L’estero guida la crescita dei risultati del gruppo Enel nei nove mesi del 2025 approvati ieri dal cda, compensando la frenata in Italia a causa della produzione idroelettrica. Il gruppo conferma la guidance 2025 del margine lordo con un utile stimato in aumento e viene distribuito un acconto dividendo di 0,23 euro, superiore del 7%. A febbraio 2026 l’aggiornamento del piano industriale, probabilmente triennale.
«Un chiaro esempio dell’attenzione all’ottimizzazione dei processi e del portafoglio sono gli Stati Uniti, dove per la prima volta da quando siamo presenti, si registra un cash flow positivo», ha detto l’ad Flavio Cattaneo nella call con gli analisti. «I risultati sono stati trainati da una forte performance operativa in Spagna, principalmente grazie al business integrato (generazione e mercato) e in Colombia per via della buona disponibilità idrica».

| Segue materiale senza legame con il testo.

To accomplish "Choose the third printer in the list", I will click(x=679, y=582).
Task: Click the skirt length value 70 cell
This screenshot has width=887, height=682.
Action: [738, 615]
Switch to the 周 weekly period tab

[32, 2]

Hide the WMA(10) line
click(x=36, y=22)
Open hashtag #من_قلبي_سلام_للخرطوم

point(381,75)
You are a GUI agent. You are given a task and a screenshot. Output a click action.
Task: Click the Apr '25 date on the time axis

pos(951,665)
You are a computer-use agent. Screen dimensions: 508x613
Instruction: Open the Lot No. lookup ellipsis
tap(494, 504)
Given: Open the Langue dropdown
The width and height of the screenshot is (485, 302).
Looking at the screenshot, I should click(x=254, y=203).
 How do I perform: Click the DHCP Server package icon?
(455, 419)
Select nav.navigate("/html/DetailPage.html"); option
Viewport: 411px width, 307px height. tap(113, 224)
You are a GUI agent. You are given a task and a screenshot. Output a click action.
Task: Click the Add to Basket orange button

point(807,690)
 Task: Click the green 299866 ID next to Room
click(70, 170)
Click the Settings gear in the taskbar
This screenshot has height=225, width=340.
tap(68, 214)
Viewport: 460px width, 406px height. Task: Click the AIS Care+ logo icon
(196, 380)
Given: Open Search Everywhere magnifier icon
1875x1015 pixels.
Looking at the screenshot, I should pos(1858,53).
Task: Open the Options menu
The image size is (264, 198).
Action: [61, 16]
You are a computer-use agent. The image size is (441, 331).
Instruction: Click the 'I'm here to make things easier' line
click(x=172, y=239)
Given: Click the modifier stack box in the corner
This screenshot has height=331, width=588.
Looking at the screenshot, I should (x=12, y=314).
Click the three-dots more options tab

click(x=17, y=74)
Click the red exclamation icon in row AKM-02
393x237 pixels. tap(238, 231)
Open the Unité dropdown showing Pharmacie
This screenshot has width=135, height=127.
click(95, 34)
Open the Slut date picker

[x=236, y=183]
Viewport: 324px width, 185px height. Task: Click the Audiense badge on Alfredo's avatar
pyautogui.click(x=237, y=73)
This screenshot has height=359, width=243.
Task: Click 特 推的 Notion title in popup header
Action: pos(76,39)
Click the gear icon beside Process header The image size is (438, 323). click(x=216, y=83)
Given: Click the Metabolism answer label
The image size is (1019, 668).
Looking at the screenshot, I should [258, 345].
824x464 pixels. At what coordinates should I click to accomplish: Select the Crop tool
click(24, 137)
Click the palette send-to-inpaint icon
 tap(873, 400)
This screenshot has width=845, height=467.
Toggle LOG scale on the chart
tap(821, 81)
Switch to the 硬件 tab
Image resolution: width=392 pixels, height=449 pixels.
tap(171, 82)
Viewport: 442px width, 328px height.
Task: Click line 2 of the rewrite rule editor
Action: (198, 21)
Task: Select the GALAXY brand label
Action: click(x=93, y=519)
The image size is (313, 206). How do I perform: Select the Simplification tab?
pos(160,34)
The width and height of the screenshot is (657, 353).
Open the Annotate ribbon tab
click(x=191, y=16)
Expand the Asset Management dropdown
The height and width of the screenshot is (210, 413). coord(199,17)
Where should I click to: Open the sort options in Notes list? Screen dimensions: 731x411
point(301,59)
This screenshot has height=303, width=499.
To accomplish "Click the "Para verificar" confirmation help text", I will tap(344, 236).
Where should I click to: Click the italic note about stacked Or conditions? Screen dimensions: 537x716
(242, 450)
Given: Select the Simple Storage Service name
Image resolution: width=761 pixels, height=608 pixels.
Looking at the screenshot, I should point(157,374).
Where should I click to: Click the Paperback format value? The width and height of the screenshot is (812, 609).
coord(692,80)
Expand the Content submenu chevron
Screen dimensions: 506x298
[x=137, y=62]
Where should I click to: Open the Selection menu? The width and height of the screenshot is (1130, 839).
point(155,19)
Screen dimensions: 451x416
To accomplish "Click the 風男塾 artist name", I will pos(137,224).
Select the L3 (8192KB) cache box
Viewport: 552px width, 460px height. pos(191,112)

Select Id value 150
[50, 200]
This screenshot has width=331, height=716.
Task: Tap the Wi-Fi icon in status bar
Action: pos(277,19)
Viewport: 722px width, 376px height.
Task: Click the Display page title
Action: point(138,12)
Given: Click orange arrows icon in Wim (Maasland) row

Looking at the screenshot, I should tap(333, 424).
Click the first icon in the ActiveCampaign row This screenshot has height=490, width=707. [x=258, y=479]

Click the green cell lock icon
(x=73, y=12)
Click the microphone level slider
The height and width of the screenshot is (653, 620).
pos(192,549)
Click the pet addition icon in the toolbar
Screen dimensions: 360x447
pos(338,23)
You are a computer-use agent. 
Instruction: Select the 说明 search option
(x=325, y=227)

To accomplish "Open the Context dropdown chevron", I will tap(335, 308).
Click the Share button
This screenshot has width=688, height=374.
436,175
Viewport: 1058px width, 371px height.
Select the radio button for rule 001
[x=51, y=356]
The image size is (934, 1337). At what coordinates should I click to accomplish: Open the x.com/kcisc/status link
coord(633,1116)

Enel ha realizzato a settembre ricavi a 59.702 milioni, con una variazione (+ 3,6%) riconducibile alle maggiori vendite delle commodity sul mercato wholesale, in un contesto di prezzi medi crescenti; l’ebitda ordinario a 17.262 milioni di euro (+0,9%): nella nota il gruppo guidato da Cattaneo spiega che «la riduzione dei margini in Italia, sia nel retail per i minori prezzi medi applicati ai clienti finali che nella generazione, prevalentemente per la minore disponibilità della risorsa idrica, è stata più che compensata dal positivo contributo della Spagna e della Colombia; in generale, in America Latina la positiva performance operativa ha compensato l’effetto negativo dei cambi».